We have the fence and the tombstones out. The lighting is a major addition to the haunt this year and we are still messing around with placement and I am still working out the bugs with the nightime shots.


----------



## jdubbya (Nov 6, 2005)

Really nice! I personally like to see graveyards with lots of stones. Very authentic. What color light scheme are you planning?


----------



## ScareFX (Aug 18, 2004)

Looking good widowsbluff.
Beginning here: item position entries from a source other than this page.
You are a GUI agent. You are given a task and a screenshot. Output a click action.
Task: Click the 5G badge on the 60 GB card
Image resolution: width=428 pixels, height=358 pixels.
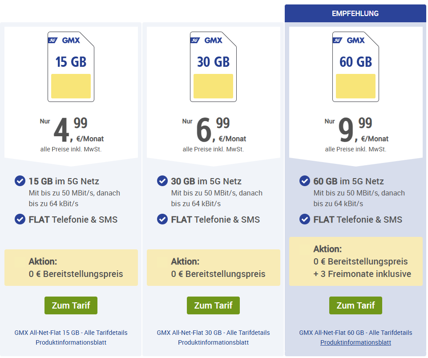(x=337, y=41)
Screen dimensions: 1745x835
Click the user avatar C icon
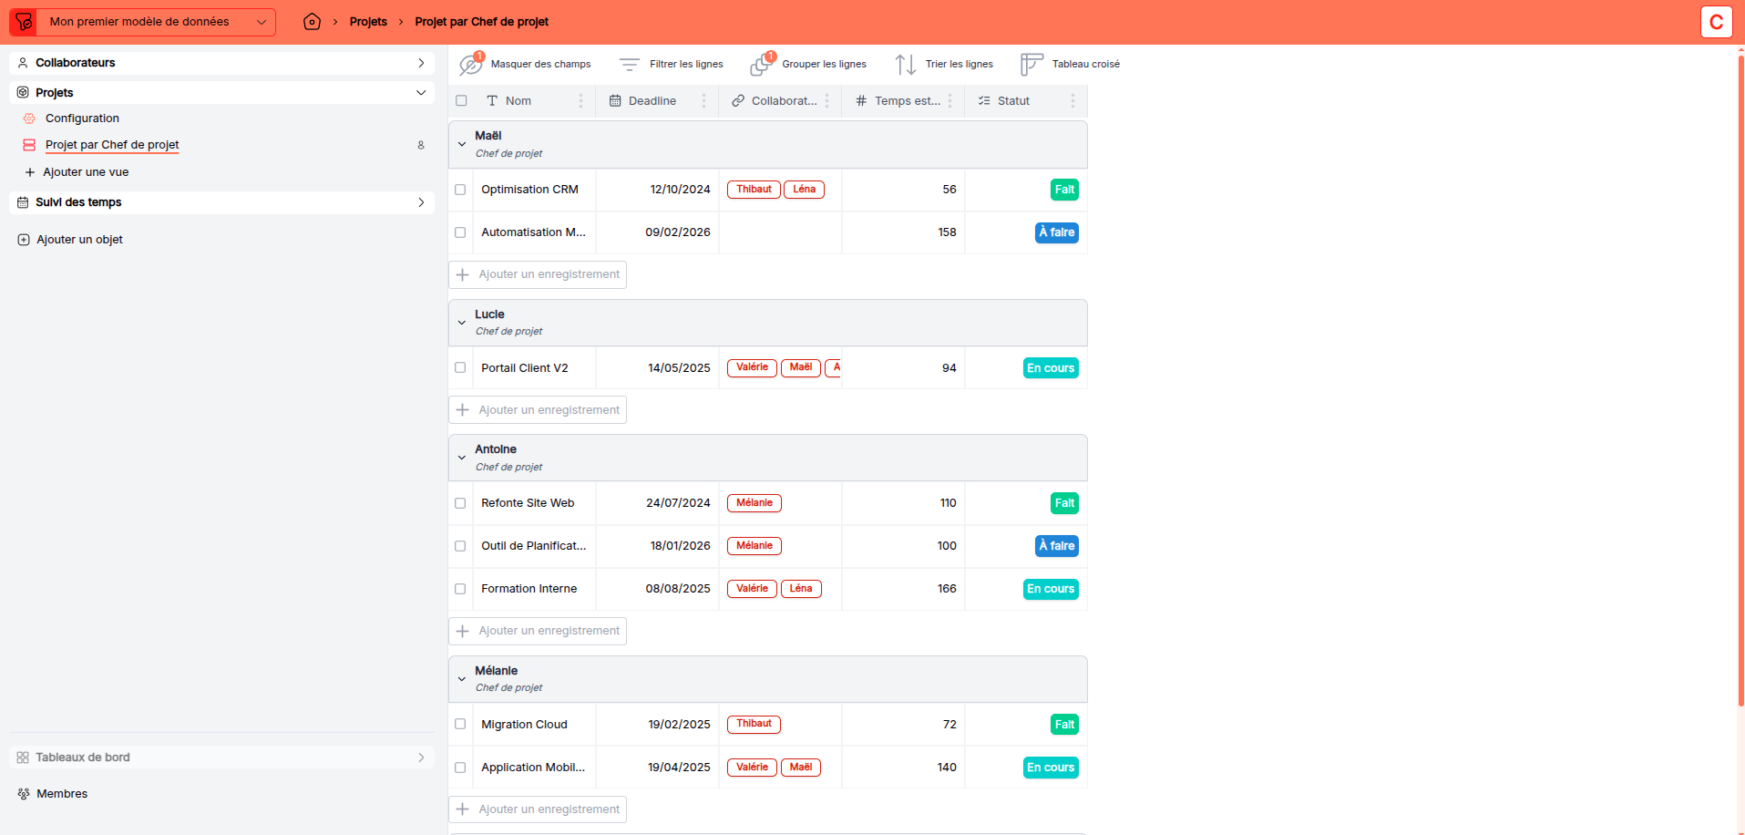(1716, 22)
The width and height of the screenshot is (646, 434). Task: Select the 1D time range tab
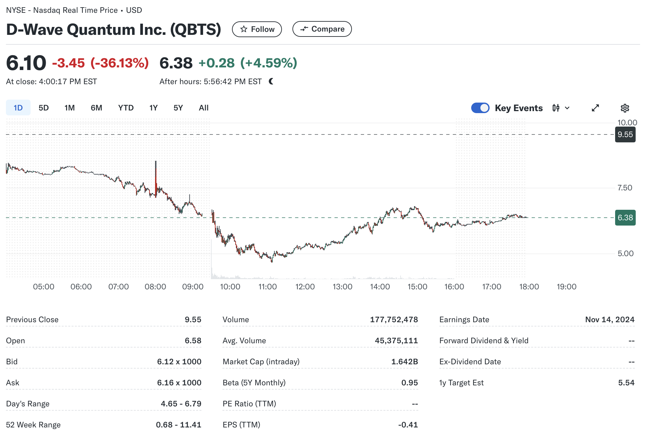pos(18,108)
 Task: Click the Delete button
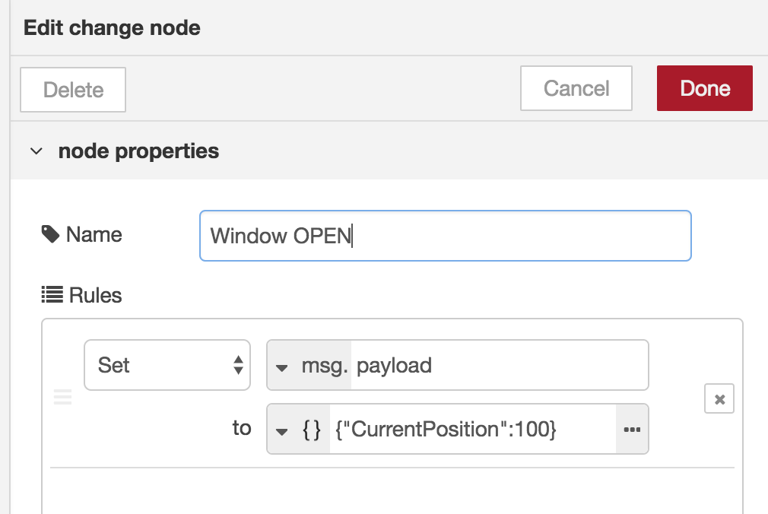coord(73,90)
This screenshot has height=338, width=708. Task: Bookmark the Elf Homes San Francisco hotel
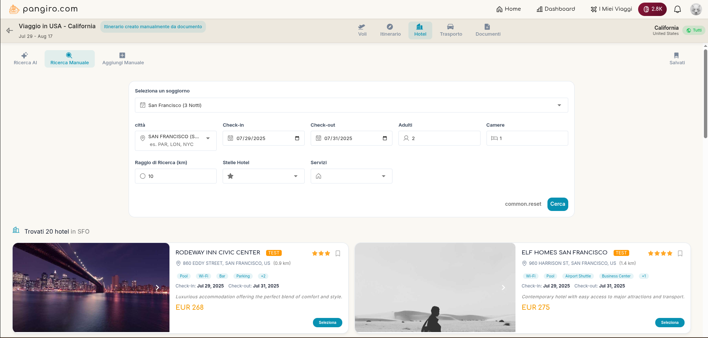point(680,253)
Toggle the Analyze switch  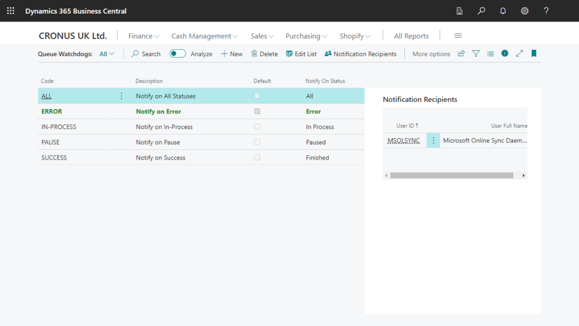[178, 54]
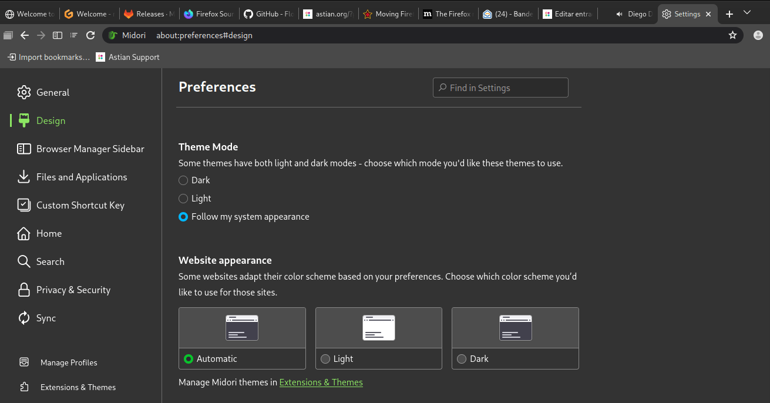The width and height of the screenshot is (770, 403).
Task: Open the General preferences section
Action: point(53,92)
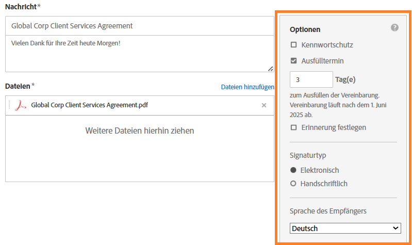The width and height of the screenshot is (412, 245).
Task: Click the drag handle beside the PDF file
Action: [x=10, y=105]
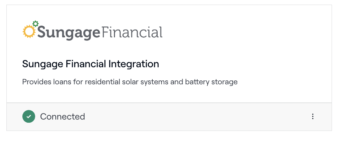Click the Connected status label
The height and width of the screenshot is (148, 338).
coord(62,117)
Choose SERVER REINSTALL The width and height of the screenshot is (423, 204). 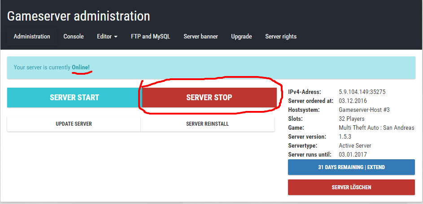(x=207, y=124)
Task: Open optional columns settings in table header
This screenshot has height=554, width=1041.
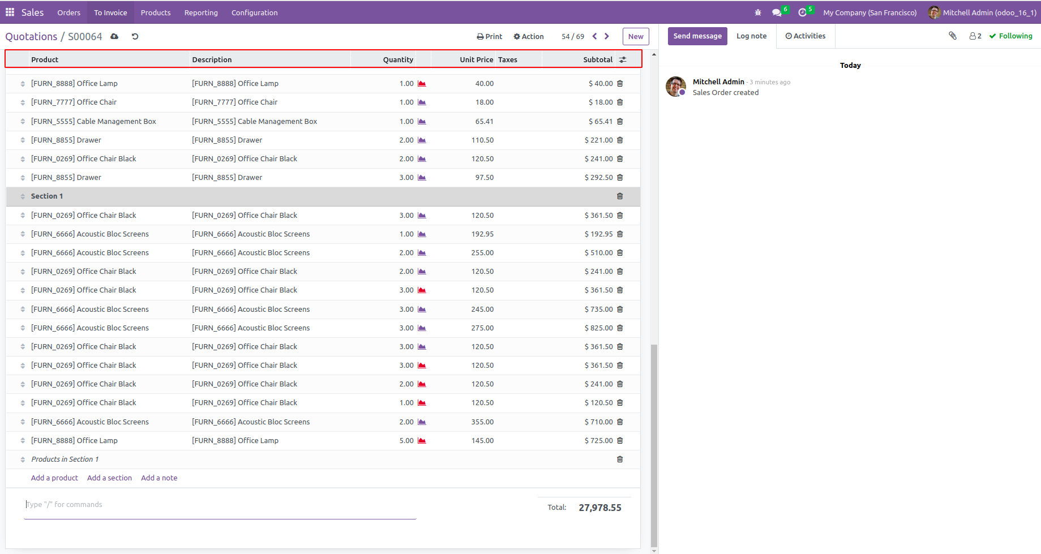Action: pyautogui.click(x=623, y=59)
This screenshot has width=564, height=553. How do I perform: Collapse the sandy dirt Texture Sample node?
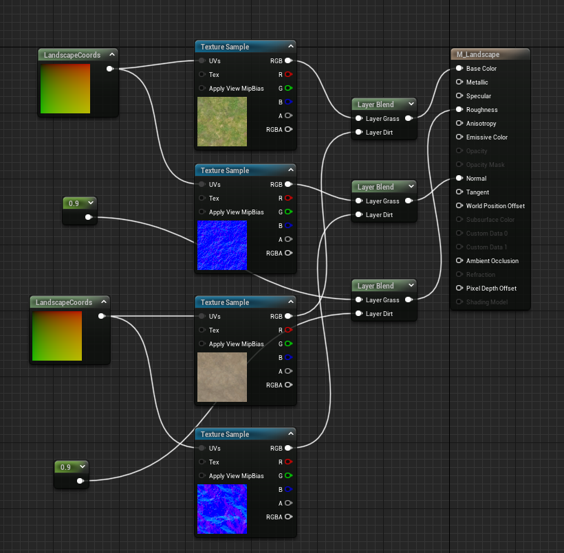pos(290,302)
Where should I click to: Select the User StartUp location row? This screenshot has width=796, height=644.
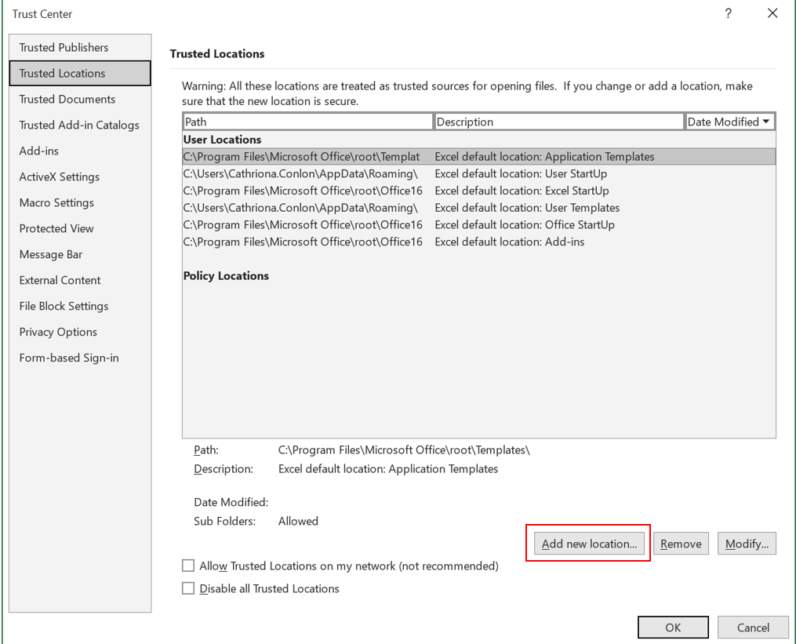pos(478,173)
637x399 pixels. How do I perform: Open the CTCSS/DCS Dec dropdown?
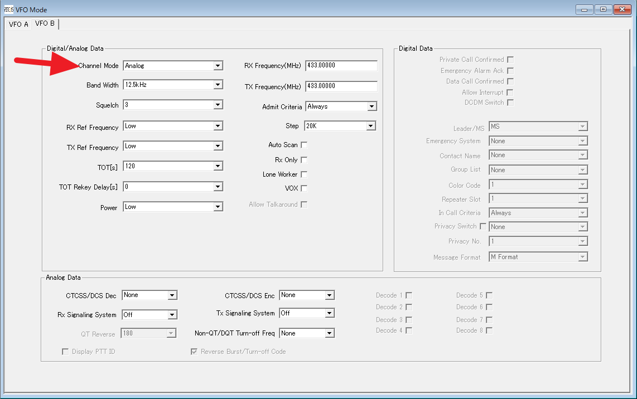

I agree with jdubbya...lot's of stones make a nice scene.


----------



## Dreadnight (Jul 9, 2006)

Lookin great WB... you're gonna get a lot of drive-bys!


----------



## Lilly (Jun 13, 2006)

yup ;looks great 
i like your devil in the window, 
I'm thinking of adding a few more tombstones this yr also.
seems more visible


----------



## widowsbluff (May 24, 2006)

Thanks,
I had to take most of it down last night due to rain and some pretty gusty winds. I am using the lighting tips from skull and bone, I am trying to get into the mindset that lighting is also a prop, albeit an expensive one. We got quite a bit of traffic over the weekend and then it tappered off. We try to add new stuff every weekend to keep the interest up.


----------



## slimy (Jul 12, 2006)

The lighting looks great. Keep it up. Drive by's are one of my favorite parts of the holiday. You should get lots of them.


----------



## gypsichic (Jun 6, 2006)

lookin good!!!

hey! i did a drive by for your house slimy and got labeled a stalker!


----------



## spokanejoe (Sep 16, 2006)

That looks great! Now I need MORE headstones!!!


----------



## mrklaw (Nov 11, 2005)

looks really good. I can't wait to finish my fence so that I can put my stuff out.


----------



## DeathTouch (Sep 6, 2005)

That is some really nice Tombstones!


----------